Wer sich durch verbotswidriges Linksabbiegen über eine an einer Kreuzung herrschende Verkehrsregelung in besonders eklatanter Weise hinwegsetzt, handelt grob fahrlässig. Die Kaskoversicherung muss in einem solchen Fall für den Unfallschaden nicht aufkommen (OLG Brandenburg, Urt. v. 02.04.2008 – 4 U 151/07 -).

 

Der Fahrer wollte seine Vollkaskoversicherung wegen eines selbst verschuldeten Verkehrsunfalls in Anspruch nehmen. Er befuhr Nachts mit seinem Fahrzeug eine sechsspurig ausgebaute Straße. In der Mitte der Straße befanden sich, die Straße unterbrechend, zwei Straßenbahngleise.
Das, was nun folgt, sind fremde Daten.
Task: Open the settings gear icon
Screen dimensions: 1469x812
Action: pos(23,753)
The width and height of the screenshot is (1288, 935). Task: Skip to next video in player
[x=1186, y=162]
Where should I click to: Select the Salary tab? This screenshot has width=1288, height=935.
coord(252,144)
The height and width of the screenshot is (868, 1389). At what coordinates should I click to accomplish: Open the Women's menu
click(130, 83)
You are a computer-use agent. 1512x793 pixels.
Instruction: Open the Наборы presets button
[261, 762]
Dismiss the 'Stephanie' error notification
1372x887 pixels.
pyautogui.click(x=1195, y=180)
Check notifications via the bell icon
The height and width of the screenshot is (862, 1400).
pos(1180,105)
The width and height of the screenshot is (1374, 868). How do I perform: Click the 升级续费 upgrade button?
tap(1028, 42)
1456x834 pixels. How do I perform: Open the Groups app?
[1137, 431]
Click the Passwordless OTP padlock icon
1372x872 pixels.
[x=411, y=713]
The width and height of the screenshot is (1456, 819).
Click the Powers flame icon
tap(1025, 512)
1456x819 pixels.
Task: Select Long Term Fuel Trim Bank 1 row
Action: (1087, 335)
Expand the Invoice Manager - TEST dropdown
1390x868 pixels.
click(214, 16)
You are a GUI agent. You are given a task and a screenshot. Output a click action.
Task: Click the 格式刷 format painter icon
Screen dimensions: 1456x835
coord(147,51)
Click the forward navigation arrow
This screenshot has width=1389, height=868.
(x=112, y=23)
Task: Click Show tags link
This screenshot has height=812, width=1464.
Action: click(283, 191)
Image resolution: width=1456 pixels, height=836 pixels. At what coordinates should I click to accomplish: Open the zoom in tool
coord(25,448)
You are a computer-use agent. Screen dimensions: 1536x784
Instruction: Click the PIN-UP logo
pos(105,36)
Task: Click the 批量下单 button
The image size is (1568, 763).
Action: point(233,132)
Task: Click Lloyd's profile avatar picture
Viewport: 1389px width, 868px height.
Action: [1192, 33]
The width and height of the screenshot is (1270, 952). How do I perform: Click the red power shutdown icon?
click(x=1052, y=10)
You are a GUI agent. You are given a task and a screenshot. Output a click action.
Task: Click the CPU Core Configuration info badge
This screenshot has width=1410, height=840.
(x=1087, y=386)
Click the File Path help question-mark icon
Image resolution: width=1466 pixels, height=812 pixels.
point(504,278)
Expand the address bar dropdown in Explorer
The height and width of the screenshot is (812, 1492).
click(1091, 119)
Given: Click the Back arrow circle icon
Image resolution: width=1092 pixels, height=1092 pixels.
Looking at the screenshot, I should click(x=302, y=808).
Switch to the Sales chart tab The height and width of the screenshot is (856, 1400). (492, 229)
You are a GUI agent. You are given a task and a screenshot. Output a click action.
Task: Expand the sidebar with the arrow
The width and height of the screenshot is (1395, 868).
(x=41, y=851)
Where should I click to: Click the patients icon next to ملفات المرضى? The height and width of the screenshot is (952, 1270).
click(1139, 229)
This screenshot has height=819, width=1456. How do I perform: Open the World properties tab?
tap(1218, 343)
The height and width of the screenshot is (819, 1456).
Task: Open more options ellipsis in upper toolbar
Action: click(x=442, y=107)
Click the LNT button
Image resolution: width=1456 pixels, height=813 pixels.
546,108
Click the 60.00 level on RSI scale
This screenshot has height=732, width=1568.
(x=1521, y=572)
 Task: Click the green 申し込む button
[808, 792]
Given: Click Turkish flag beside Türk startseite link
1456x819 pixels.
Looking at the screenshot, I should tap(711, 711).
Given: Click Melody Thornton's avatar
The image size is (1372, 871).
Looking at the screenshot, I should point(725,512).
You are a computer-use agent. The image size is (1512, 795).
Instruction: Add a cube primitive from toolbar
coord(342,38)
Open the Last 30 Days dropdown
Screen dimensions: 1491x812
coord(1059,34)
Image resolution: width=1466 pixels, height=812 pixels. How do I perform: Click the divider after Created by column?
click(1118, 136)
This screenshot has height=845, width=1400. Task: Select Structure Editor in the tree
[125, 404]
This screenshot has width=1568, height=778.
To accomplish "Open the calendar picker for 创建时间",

Für den Fahrer wies die Beschilderung der Kreuzung die Fahrtrichtung „geradeaus“ oder „rechts“ aus. Auf der von ihm benutzten Fahrbahn war ein Markierungspfeil eingezeichnet, welcher die Fahrtrichtung „geradeaus“ vorschrieb. Nichts desto trotz überquerte der Kläger nach links abbiegend die Straßenbahngleise, um in die Gegenrichtung weiterzufahren. Im Kreuzungsbereich kollidierte der Fahrer mit einem weiteren Fahrzeug, welches sich im Gegenverkehr genähert hatte. Der Fahrer verlangte den eigenen Schaden von seinem Vollkaskoversicherer ersetzt.

 

In der Kaskoversicherung ist der Versicherer jedoch leistungsfrei, wenn der Versicherte den Versicherungsfall grob fahrlässig herbei geführt hat. Ein solcher Fall liege hier vor - urteilte das OLG Brandenburg. Der Fahrer habe unbeachtet gelassen, was in der konkreten Situation jedem hätte einleuchten müssen. Sein Verhalten sei schlechthin unentschuldbar. Er habe unter Missachtung der Beschilderung, welche eine Weiterfahrt nur „geradeaus“ oder nach „rechts“ vorsah, nicht aber nach „links“ zuließ, sowie unter Missachtung der Fahrtrichtungsmarkierung auf der Fahrbahn, welche die Geradeausfahrt anordnete, durch Linksabbiegen ein Wendemanöver durchgeführt. Durch dieses Verhalten habe sich der Fahrer in besonders eklatanter Weise über die an der Kreuzung herrschende Verkehrsregelung hinweggesetzt. Ob das entgegenkommende Fahrzeug zu schnell gefahren sei oder nicht, könne den Fahrer nicht entlasten. Es habe sich ihm aufdrängen müssen, dass ein Linksabbiegen an der Kreuzung ohne eine gesonderte Ampel angesichts der Größe der Kreuzung (6 Fahrspuren, 2 Straßenbahngleise) mit erheblichen Gefahren verbunden war. Wenn der Fahrer sich auf seine Ortsunkundigkeit berufe, sei ihm entgegenzuhalten, dass gerade dieser Umstand ihn zu erhöhter Aufmerksamkeit und Umsicht hätte veranlassen müssen.

 

Der Versicherer musste den Schaden nicht regulieren. Der Fahrer blieb auf seinen Kosten sitzen.